◆ Supplied material:
______

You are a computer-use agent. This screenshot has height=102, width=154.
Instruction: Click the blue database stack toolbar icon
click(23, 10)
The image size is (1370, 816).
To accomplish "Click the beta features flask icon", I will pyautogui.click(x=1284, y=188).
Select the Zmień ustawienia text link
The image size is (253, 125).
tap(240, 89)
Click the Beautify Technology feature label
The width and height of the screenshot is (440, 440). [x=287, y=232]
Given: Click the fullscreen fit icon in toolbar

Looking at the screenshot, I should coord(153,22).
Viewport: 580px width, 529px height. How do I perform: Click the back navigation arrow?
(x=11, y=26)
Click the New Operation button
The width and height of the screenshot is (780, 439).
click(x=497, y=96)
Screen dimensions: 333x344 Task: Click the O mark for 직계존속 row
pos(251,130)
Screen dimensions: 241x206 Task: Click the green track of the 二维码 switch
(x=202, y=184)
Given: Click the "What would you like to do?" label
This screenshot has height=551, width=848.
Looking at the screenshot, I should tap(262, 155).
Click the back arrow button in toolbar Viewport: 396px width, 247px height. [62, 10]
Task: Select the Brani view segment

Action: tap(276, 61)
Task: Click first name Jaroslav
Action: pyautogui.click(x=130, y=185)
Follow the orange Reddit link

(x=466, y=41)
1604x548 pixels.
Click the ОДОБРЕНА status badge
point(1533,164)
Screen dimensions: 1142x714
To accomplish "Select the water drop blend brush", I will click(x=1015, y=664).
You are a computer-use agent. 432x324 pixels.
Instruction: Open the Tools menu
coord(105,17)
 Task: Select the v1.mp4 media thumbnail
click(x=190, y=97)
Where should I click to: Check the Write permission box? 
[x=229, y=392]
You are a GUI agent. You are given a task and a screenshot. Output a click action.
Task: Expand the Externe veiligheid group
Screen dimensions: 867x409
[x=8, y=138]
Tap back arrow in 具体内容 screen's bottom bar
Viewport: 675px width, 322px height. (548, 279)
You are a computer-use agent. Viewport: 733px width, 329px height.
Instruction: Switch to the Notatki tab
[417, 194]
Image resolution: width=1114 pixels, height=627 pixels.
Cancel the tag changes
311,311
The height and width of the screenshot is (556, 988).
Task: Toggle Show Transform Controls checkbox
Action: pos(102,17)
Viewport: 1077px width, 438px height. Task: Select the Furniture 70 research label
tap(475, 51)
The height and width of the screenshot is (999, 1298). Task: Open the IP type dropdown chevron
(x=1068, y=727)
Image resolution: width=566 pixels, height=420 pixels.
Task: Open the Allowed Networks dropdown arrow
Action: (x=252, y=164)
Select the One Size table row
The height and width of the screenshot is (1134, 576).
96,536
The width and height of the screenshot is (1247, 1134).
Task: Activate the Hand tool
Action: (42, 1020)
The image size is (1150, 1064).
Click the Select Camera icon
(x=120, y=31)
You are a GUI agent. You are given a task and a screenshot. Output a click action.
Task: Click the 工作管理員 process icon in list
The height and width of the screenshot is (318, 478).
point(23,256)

______

◆ What you have to do:
Identify each line in the records above that contains the word "agent", and copy it out in full.

◆ Worked solution:
You are a computer-use agent. This screenshot has height=102, width=154.
You are a computer-use agent. 432x324 pixels.
You are a GUI agent. You are given a task and a screenshot. Output a click action.
You are a computer-use agent. Viewport: 733px width, 329px height.
You are a GUI agent. You are given a task and a screenshot. Output a click action.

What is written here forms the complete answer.